Böyle bir ortamdan geçirilirken Türkiye Garantör ülke olarak 20 Temmuz 1974 tarihinde başlattığı Barış Harekatı ile hem Kıbrıs Rum’larının hem de Yunanlıların demokrasi ile yeniden tanışmalarının yolunu da açıyordu. 

Yunan Cuntası’nın hışmından kaçarak Paris’e yerleşen Konstantin Karamanlis dönüşünde kahramanlar gibi karşılanıyordu. Atina’ya dönüşünün 35. gününde televizyonda yaptığı konuşmasında Türk Ordusunu hedefine koyarak mücadele bayrağını açıyordu. “Bugünkü gücümüzle Türk’leri bir savaşta yenemeyiz. Bu onlara tahammül edeceğimiz anlamına gelmesin. Türk’lere karşı mücadeleyi her çareye başvurarak sürdürecek Kıbrıs’ı Türkiye’ye kanayan bir yara haline getireceğiz” diyerek çizdikleri stratejiyi ortalıklara koyuyordu. 

24 Aralık 1974 tarihinde Ada’ya dönen Makarios ise aşağıda kalmamak için Larnaka uçak alanında Türkiye’ye karşı uzun süreli mücadele başlattıklarını söyledikten sonra “Bu mücadelede hedefimize ulaşabilmek için Ermeniler ve Kürtlerle işbirliği yapacağız” diye konuşuyordu. 

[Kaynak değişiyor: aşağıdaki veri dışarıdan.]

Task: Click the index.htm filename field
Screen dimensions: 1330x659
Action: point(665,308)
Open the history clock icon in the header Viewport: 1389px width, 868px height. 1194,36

O günlerde yeniden çizilmiş olan bu yol haritasının eksiksiz olarak harfiyen uygulandığını söylemeye gerek bile duymuyoruz. Yaşamakta olduğumuz sıkıntıların temelinde çizilen bu stratejinin olduğu gün gibi ortalıklarda duruyor. 20 Temmuz 1974 öncesinde yaşananların çok kısa bir özetini sizlerle paylaşmış bulunuyoruz. 

Yaşananlardan çıkaracağımız derslerle, dik duruşumuzla yolumuza bu ve benzeri gerçekleri söyleyerek devam etmemiz gerekiyor.